National Park Service centennial shares limelight with scandals

...Jarvis decided to turn the speech into a book to sell during 2016, the national parks’ centennial, believing his positive message could help the parks better resonate with increasingly diverse future generations. But that’s where his trouble started. He assumed the book wouldn’t be approved through official channels in time, so he quietly found his own publisher, a Park Service concessioner. His boss, Interior Secretary Sally Jewell, learned about the unauthorized book only when he sent her a copy of Guidebook to American Values and our National Parks.

That kicked off an investigation by Interior’s Office of Inspector General, or OIG. In February, Jarvis was reprimanded for unacceptable behavior and ethics violations relating to the publication. The incident has resurrected earlier criticism of Jarvis’ leadership of the agency he has headed for nearly seven years.

Another, unrelated OIG investigation, released in January, revealed a long-term pattern of sexual harassment and misconduct at the Grand Canyon, the very park where Jarvis wrote the original speech that inspired his book.
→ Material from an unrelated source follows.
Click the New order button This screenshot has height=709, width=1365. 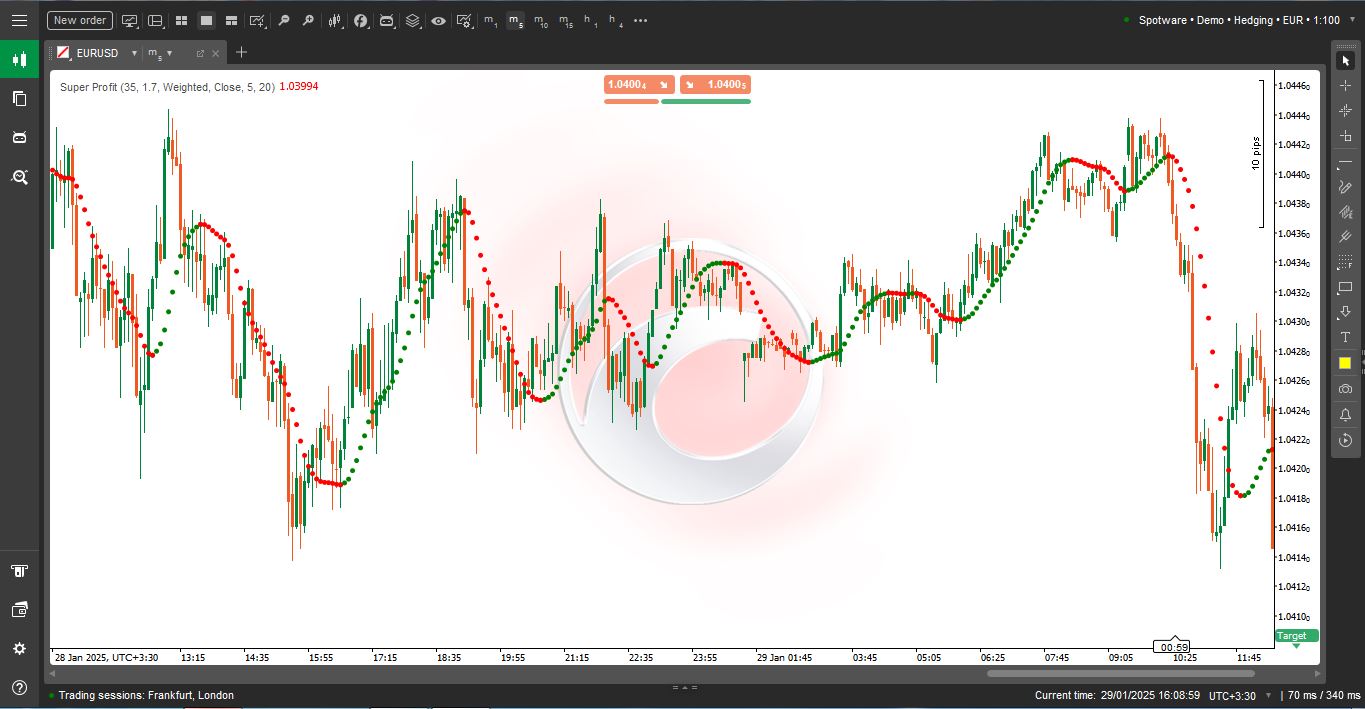(x=79, y=20)
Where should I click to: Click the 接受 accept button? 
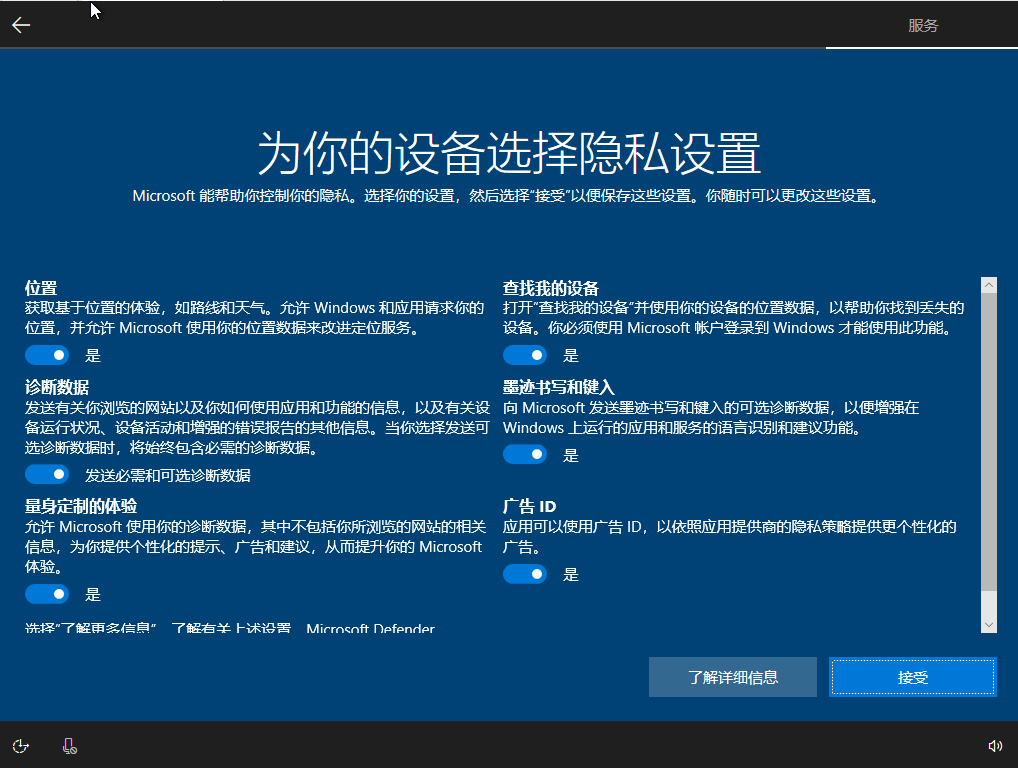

The scandals have tarnished both the message that Jarvis wants to highlight for the parks’ 100th birthday and the conclusion to his own 40-year career at the agency. (Jarvis plans to retire at the end of the Obama administration.)

“These incidents have cast the agency in a negative light at a time when we should be celebrating what Wallace Stegner told us was the best idea we ever had,” says Mark Squillace, a professor at University of Colorado Law School, who twice worked in the Interior Department’s solicitor’s office.